This study introduces a novel feature selection (FS) strategy for the automated diagnosis of cervical cancer using machine learning (ML). Disease datasets typically contain a large number of features, but a lot of them are redundant or irrelevant. Utilizing wrapper-based FS methods to eliminate these useless features is currently one of the effective methods for this problem. Following this perspective, in this paper, we have improved the Harris Hawks Optimization (HHO) algorithm to propose the Binary Harris Hawks Optimization (BHHO) algorithm. Specifically, we have defined a new set of discrete operations under the framework of HHO to better address the FS problem. Additionally, we introduced a new rank-based selection mechanism into the algorithm to enhance its optimization ability.

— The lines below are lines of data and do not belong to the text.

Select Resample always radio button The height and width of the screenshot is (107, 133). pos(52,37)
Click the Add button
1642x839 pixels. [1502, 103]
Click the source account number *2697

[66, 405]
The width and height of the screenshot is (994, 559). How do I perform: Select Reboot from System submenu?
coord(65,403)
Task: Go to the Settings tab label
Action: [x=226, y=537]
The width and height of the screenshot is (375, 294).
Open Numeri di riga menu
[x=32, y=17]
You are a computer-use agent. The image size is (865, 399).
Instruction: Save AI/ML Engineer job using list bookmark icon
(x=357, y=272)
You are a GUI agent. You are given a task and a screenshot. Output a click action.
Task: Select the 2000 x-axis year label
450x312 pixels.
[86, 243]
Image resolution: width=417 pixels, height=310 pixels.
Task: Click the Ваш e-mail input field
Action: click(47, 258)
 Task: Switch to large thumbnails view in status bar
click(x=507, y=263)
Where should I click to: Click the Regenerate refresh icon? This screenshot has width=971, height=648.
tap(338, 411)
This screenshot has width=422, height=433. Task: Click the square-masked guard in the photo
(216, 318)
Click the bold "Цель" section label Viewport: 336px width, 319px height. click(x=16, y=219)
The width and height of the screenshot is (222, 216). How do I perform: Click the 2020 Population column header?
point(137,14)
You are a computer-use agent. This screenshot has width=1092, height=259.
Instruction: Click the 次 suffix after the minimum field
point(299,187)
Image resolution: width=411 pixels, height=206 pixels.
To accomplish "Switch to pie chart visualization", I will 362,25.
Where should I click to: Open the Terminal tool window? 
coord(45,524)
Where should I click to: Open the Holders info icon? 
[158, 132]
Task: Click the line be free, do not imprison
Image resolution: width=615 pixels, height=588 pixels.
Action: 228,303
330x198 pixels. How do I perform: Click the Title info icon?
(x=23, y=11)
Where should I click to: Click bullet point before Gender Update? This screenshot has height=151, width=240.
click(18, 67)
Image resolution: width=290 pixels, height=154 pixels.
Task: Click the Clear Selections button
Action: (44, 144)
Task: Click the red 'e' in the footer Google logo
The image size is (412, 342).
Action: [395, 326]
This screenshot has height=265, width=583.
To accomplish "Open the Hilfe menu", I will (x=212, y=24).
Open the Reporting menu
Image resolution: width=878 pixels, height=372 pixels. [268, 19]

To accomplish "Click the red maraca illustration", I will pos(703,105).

To comprehensively evaluate the performance of the proposed algorithms, we compared the proposed BHHO algorithm with commonly used wrapper-based and filter-based FS methods. The results shows that the proposed BHHO algorithm achieves better results on the cervical cancer problem than other commonly used methods. In addition, we attempted a hybrid approach by combining the filter-based method and the BHHO algorithm. As a result, the hybrid approach achieved the highest F1-score among all experiments. Moreover, the proposed BHHO algorithm was validated on other disease datasets. Experimental results shows the BHHO algorithm can provide competitive performance even on other datasets, which proves its generalizability. In future work, we plan to explore the integration of other feature ranking methods and the proposed BHHO algorithm. Additionally, we will explore using alternative functions such as G-mean or aggregate function as the algorithm’s objective function.